This was the point where I really started to choose something other than realism. My painting group would say I started the shift way before this. They are probably right, there were plenty of signs in my work. This was my first conscious choice.
I could see that this particular work would be so much better if I just let be what it wanted to be. It took a really long time, like 3 or 4 years, before I was truly ready to have at it. The catalyst for the change to the original work was a show for abstracted work. It took only took 2 or 3 studio session to complete the transformation:
The first two layers of change were done with a fairly large brush. I wanted exuberant, colorful, dancing petals. I realize that except for the cone in the center this doesn't really seem like an Echinacea. That's the beauty of abstraction, things are not always what they seem. During the last session of painting I grabbed a couple different pallet knives, expanded my palette just a bit and turned on the music. I was really lost in the final session. More than a hour went by before I just stopped. It was done. Nothing more was needed. It felt joyous and defiant all at once.
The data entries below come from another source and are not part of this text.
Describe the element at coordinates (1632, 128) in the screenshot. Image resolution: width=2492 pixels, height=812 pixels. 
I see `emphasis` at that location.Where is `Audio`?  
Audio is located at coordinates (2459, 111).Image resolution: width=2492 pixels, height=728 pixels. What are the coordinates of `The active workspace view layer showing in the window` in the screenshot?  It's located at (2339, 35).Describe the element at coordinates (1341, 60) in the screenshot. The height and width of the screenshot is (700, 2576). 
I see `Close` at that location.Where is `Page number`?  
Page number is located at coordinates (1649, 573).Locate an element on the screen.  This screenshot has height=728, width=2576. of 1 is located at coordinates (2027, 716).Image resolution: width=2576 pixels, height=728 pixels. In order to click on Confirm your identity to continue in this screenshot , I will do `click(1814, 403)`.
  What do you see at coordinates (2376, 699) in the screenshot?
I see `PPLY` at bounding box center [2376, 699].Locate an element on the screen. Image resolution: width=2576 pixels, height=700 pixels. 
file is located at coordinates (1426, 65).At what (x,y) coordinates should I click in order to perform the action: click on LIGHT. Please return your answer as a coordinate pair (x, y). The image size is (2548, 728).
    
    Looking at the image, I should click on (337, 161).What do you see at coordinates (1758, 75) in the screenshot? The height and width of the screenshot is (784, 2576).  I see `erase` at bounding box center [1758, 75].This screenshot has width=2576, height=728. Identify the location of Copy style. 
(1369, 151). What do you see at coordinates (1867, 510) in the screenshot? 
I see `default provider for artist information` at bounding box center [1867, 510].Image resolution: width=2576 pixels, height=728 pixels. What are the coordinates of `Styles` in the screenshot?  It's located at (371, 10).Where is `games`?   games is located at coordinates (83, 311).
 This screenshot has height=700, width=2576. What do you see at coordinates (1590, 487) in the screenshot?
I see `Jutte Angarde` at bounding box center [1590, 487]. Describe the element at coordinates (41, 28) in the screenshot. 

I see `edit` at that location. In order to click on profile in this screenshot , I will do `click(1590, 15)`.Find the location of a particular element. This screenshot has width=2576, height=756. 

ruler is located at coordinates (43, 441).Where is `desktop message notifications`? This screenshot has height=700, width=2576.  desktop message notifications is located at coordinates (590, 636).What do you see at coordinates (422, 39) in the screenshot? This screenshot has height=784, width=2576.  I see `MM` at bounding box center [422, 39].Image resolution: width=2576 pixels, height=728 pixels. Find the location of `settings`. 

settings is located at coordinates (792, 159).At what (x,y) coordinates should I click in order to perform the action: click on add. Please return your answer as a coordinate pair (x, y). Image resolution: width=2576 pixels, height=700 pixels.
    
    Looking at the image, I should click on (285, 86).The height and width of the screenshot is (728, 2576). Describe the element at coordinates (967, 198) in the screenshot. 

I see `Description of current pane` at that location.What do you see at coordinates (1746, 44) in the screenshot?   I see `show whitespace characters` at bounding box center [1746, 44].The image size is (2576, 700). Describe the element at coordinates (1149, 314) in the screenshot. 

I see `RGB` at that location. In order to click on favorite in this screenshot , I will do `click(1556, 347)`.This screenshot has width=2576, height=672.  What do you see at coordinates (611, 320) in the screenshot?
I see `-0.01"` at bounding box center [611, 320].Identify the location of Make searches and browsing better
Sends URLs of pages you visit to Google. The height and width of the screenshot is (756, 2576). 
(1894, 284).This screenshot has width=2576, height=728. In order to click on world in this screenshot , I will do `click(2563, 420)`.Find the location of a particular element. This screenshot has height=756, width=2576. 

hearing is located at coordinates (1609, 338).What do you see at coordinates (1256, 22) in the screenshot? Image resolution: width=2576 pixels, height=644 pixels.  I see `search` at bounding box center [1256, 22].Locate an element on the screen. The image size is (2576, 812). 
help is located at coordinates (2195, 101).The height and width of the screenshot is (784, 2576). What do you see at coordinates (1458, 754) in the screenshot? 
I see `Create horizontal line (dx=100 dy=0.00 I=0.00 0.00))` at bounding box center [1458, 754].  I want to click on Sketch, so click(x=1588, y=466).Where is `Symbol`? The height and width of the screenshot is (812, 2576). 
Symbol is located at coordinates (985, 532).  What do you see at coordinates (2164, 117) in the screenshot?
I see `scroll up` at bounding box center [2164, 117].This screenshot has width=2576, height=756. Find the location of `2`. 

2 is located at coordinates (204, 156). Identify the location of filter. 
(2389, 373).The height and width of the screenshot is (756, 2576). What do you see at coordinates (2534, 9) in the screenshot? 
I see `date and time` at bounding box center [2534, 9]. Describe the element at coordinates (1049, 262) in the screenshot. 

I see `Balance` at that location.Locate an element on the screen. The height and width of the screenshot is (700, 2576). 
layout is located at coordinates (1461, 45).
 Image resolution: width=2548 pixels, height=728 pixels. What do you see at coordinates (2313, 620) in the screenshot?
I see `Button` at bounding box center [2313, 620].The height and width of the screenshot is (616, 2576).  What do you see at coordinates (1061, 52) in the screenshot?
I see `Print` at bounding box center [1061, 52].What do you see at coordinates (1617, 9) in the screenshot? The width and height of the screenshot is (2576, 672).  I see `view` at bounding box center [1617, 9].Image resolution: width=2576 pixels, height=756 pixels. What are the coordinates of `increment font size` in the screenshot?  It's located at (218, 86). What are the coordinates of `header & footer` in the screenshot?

And really, really wonderful to see what I had imagined the Echinacea could be, what it called out to be.
This isn't my first abstracted work, but it was one of the first times I knew what I saw in the photo I took. The first time I acted on an out of the box idea of how something could and should be represented. I let those thoughts loose. They've taken me on a wonderful journey, paintings done to create something new and encourage the viewer to feel the painting. To let it into their hearts and minds and see what happens. Do they see the joy, or the journey, or the heartbreak represented on the surface in front of them? Does it inspire them, make them think deeply, send a smile to their lips? Make them want to get lost in it? I hope it does all of that, and more, for the viewer.
What do you want your art to do, to say, to be? I encourage you to do that. A lot.